- Task requirements:
An exact reproduction of all entries is required.

- Material shown:
____

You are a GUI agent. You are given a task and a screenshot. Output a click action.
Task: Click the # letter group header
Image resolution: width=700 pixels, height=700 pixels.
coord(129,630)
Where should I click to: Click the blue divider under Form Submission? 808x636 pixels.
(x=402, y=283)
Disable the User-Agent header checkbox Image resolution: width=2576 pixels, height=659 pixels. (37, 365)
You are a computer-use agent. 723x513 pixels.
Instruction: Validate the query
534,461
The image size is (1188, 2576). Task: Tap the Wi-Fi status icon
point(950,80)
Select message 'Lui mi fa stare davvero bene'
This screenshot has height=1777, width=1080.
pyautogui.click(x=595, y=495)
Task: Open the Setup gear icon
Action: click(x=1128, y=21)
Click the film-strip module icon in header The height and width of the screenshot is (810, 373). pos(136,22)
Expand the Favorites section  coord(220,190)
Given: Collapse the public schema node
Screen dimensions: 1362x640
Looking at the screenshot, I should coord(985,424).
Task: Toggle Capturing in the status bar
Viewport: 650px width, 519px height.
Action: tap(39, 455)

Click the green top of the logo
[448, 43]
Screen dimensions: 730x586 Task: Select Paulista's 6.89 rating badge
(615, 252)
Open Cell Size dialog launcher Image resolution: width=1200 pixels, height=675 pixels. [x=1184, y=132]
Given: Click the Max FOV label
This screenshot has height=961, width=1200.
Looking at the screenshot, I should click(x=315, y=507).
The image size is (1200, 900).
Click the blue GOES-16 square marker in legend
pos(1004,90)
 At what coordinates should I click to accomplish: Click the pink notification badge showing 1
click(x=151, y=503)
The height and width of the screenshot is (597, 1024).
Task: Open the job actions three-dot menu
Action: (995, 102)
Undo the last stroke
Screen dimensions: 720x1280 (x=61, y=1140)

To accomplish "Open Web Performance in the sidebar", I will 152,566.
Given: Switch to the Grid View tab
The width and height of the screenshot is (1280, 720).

____

- Answer to this task:
You are a GUI agent. You are given a task and a screenshot. Output a click action.
Task: Click the # letter group header
Image resolution: width=700 pixels, height=700 pixels.
coord(129,630)
Where should I click to: Click the blue divider under Form Submission? 808x636 pixels.
(x=402, y=283)
Disable the User-Agent header checkbox Image resolution: width=2576 pixels, height=659 pixels. (37, 365)
You are a computer-use agent. 723x513 pixels.
Instruction: Validate the query
534,461
The image size is (1188, 2576). Task: Tap the Wi-Fi status icon
point(950,80)
Select message 'Lui mi fa stare davvero bene'
This screenshot has height=1777, width=1080.
pyautogui.click(x=595, y=495)
Task: Open the Setup gear icon
Action: click(x=1128, y=21)
Click the film-strip module icon in header The height and width of the screenshot is (810, 373). pos(136,22)
Expand the Favorites section  coord(220,190)
Given: Collapse the public schema node
Screen dimensions: 1362x640
Looking at the screenshot, I should coord(985,424).
Task: Toggle Capturing in the status bar
Viewport: 650px width, 519px height.
Action: tap(39, 455)

Click the green top of the logo
[448, 43]
Screen dimensions: 730x586 Task: Select Paulista's 6.89 rating badge
(615, 252)
Open Cell Size dialog launcher Image resolution: width=1200 pixels, height=675 pixels. [x=1184, y=132]
Given: Click the Max FOV label
This screenshot has height=961, width=1200.
Looking at the screenshot, I should click(x=315, y=507).
The image size is (1200, 900).
Click the blue GOES-16 square marker in legend
pos(1004,90)
 At what coordinates should I click to accomplish: Click the pink notification badge showing 1
click(x=151, y=503)
The height and width of the screenshot is (597, 1024).
Task: Open the job actions three-dot menu
Action: (995, 102)
Undo the last stroke
Screen dimensions: 720x1280 (x=61, y=1140)

To accomplish "Open Web Performance in the sidebar", I will 152,566.
Given: Switch to the Grid View tab
The width and height of the screenshot is (1280, 720).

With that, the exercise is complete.